Não há um debate político geral no sentido de se devemos comprar uma vacina ou não (risos), ou se devemos vacinar o conjunto da população ou não. Isso não é de forma alguma uma discussão.

A discussão é como podemos obter a vacina, de quem, quem deve ser vacinado primeiro.

DCM: A vacina deve ser obrigatória ou opcional?

Johan: Constitucionalmente, você não pode ser forçado a se vacinar. É opcional, mas todo mundo se vacina. É o mesmo para cada vacina nos países nórdicos.

DCM: De quem vocês deverão adquirir a vacina, da Pfizer, Moderna, da China…?

Johan: A Finlândia é parte da União Europeia, então conta com a compra da UE das vacinas da Pfizer. Os países nórdicos que fazem parte da União Europeia devem usar esse canal orçamentário para obter a vacina.

DCM: Como a Finlândia e a Noruega estão se preparando para as consequências psicológicas da pandemia como depressão e transtornos psiquiátricos?

Johan: Tem havido uma discussão especialmente em relação aos jovens. Os países nórdicos estão entre os que mais têm pessoas que moram sozinhas na Europa.

Os jovens, especialmente, saem da casa dos pais muito cedo, na faixa dos 20 anos.

Nas universidades, tem sido uma questão, onde temos pessoas muito sozinhas, que basicamente têm aula pela internet, vivendo suas vidas sem ver outras pessoas, sem ir a festas.

Esse é um problema sério, que não estamos considerando adequadamente. Penso que é algo que deveria ter mais ênfase.

Há uma discussão política na grande mídia mas até agora o governo tem focado em combater o vírus e as pessoas jovens, que estão sofrendo muito, não estão sendo suficientemente levadas a sério.

DCM: Quando você diz isso, quer dizer também que o governo não está tratando da questão do emprego para os jovens?

Johan: Também é definitivamente um problema sério. Pessoas jovens que se mudaram de cidade ou dentro da própria cidade para estudar geralmente trabalham em cafés, restaurantes, áreas em que tem havido uma queda nas oportunidades de emprego.

Os jovens estão pagando a conta.
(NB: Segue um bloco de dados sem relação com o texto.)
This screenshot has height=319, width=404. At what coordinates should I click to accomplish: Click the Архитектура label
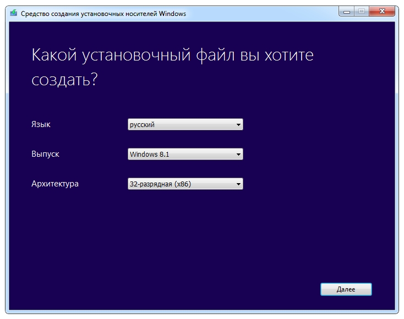pyautogui.click(x=55, y=184)
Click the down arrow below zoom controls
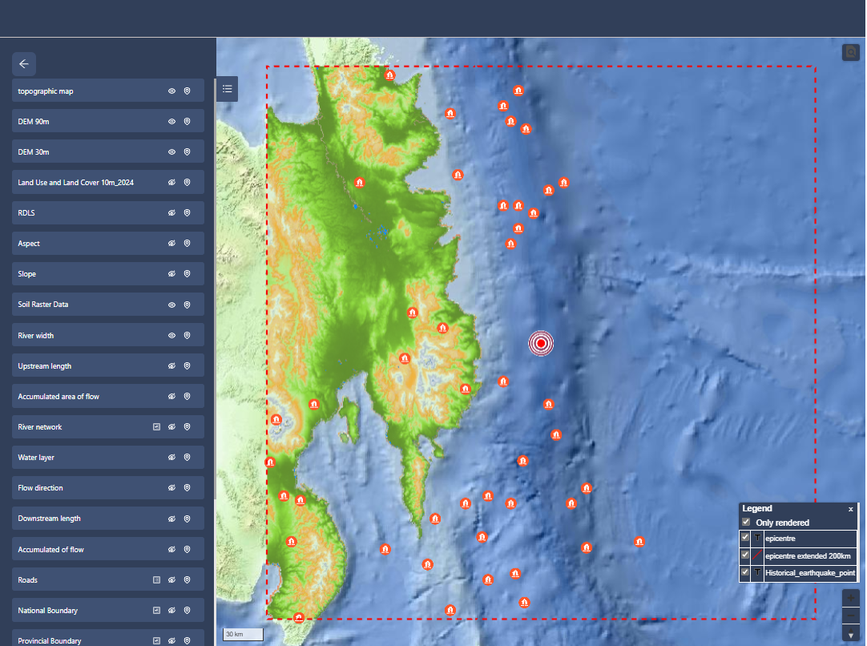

Eu sei que o governo está pensando nisso mas até agora as medidas direcionadas aos jovens tanto de uma perspectiva de trabalho quanto de saúde mental são, ao meu ver, insignificantes.
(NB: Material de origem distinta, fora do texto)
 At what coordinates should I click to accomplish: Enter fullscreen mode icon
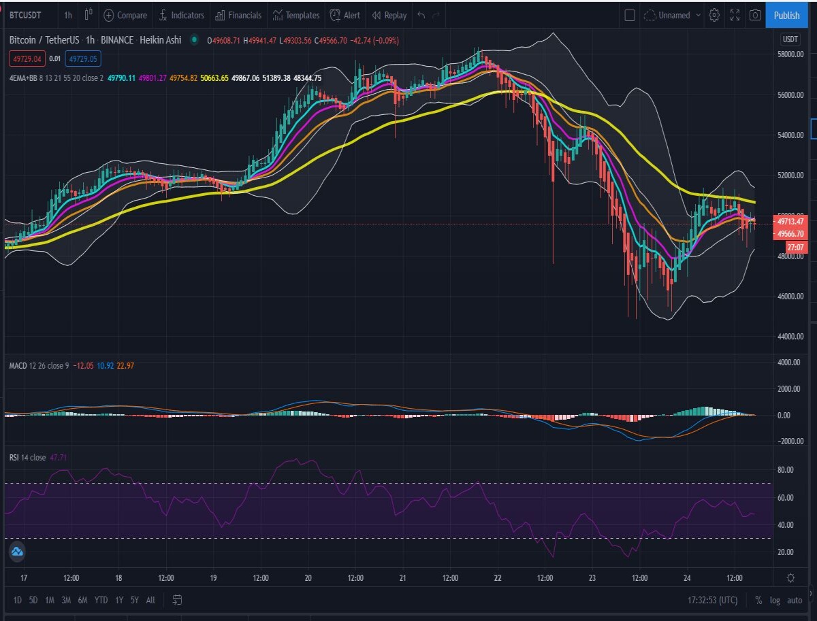735,15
Eu o digo enquanto cidadão, não enquanto pesquisador.

DCM: A Finlândia e a Noruega se preparam para abrir suas fronteiras em breve?

Johan: Essa é uma questão difícil. Eles estavam planejando abrir suas fronteiras. Acredito que o acordo de Schengen prevê um fechamento de fronteiras por seis meses se houver algum problema severo, mas agora esses seis meses expiraram.

Houve uma discussão se a Finlândia deveria aliviar essas restrições nesse momento, mas elas foram simplesmente prolongadas para conter essa segunda onda do vírus e eu não acredito que essas restrições serão derrubadas antes que haja a vacina.

A Suécia é o único país da Europa que não tem algum tipo de restrição formal.

DCM: Neste momento, quais são as medidas de restrição aplicadas no cotidiano dos finlandeses e noruegueses?

Johan: Nos países nórdicos de um modo geral, comparados com o resto da Europa, e eu digo sem ter viajado a esses últimos meses (risos) mas pelo que reúno das minhas leituras, a vida nos países nórdicos tem sido bastante normal durante o conjunto dessa pandemia.

Nunca houve um confinamento total. Sempre fomos autorizados a sair, para as lojas, as escolas permaneceram abertas por um mês durante a primavera e permanecem abertas. As universidades ensinam a distância. Mas o resto da vida permanece normal.

A Finlândia está reforçando medidas regionais, porque os números estão subindo em Helsinki. Eu acredito que agora o número é de 20 pessoas que podem se encontrar dentro de uma casa em Helsinki.